Nothing Changed After I told HR That I Was Not Paid the Minimum Wage

Most states have minimum wage laws which determine how much employers must pay their workers. Employers may pay more than the statutory minimum wage but not less. Even if you work I a state with no minimum wage laws, your employer must still pay the federal minimum wage which is currently $7.25 an hour. In fact, your employer must pay whatever is the higher of the two minimum wages (state or federal) at least.

If you are not being paid at least the minimum wage, you should clarify this with HR or whoever is in charge of your pay. There may be a genuine discrepancy which can be easily sorted out. However, if HR refuses to do anything about it, or you are still being paid less than the minimum, then this represents a violation of both state and federal minimum wage legislation. You are entitled to file a complaint with the Department of Labor.

Wage Theft is a Violation of State and Federal Labor Laws

When an employer does not pay the correct wage, or does not pay the minimum wage, then this is called wage theft. The federal government’s Fair Labor Standards Act (FLSA) makes it quite clear that all employers must pay their employees at least the minimum wage. Most states have similar laws although the minimum wage in each state may be different from each other and from the federal minimum. Because not paying you the minimum wage is a violation of the FLSA or state labor laws you have the right to pursue a complaint and, if necessary sue your employer. Here are some steps you can take.

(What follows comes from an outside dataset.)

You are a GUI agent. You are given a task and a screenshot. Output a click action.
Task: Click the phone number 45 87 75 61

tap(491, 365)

Keep Track of All Communication With Your Employer

It is important that you have made the attempt to ask your employer why you are not being paid the minimum wage. Just as important is that you should have evidence that you approached your HR department or whoever is in charge of your paycheck. It is worth putting your query in writing (it could be an email or on paper) as well as going to see the HR personnel in person.

  • Keep any correspondence that you send to the HR department.
  • Make a note of the time and date that you go to see the HR personnel in person.
  • Make a note of what they say to you. If they give you a response in writing or by email then this should be kept if it is a refusal to pay you the minimum wage.
  • Make a note of any follow up you make after the initial interaction with HR, especially if they say that they will correct the error, but in fact fail to do so.

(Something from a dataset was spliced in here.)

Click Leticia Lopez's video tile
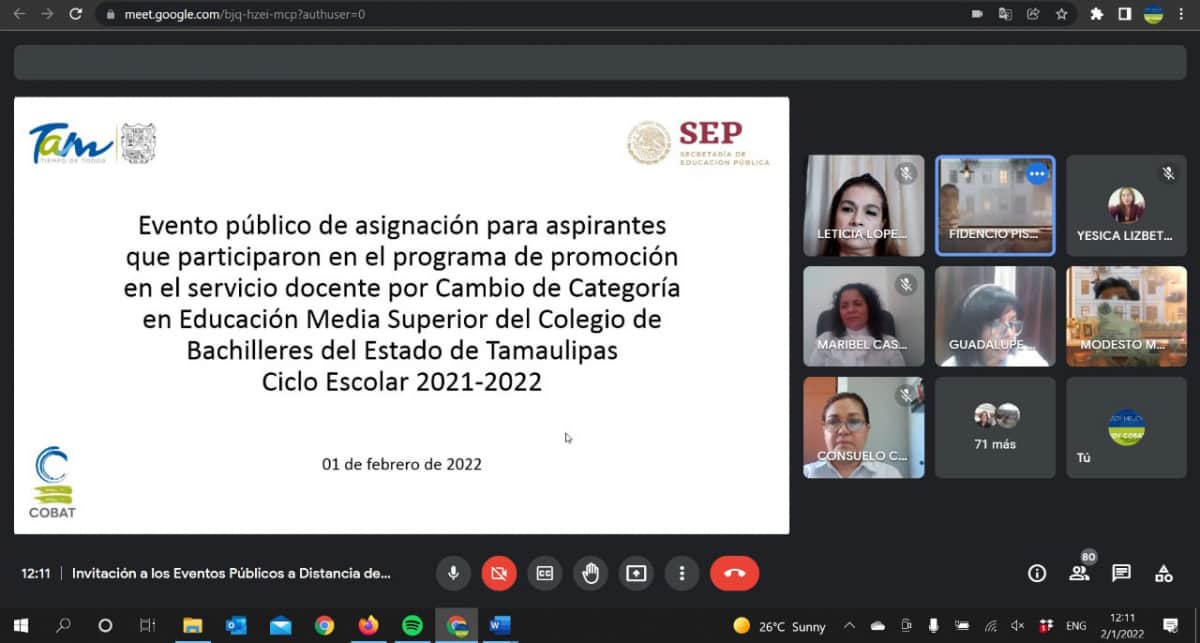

Gathering Evidence of Wage Theft

If you file a complaint about the wage theft that you believe has occurred, you would normally do this with the Wages and Hours Division at the Department of Labor office nearest to you. Because not paying the minimum wage is a violation of state and federal labor laws, like the FLSA, they have the responsibility to investigate your complaint. You should provide evidence of your complaint to the DoL when you submit your complaint form.

The forms of evidence you should supply as a minimum include all the communication you have had with your employer about not paying the minimum wage as given above. Also you should supply:

  • pay stubs showing hours worked and your pay which should state what your hourly wage was;
  • a copy of your employment agreement if you have one.

Once your complaint form with evidence of your pay and attempts to resolve the complaint have been received, an official from the Wages and Hours Division should contact your employer to find out whether your complaint is justified. The DoL has the authority to make your employer pay the correct wage, fine your employer or even charge your employer with a criminal offense if it has happened before. Note that your employer is not legally able to fire you just because you have filed a complaint about a wage theft violation.

Speak With an Attorney

If your complaint is not resolved satisfactorily with the DoL, you should contact an employment attorney. An attorney can help you file a lawsuit against your employer to make the pay any lost wages as well as court fees and attorney’s fees.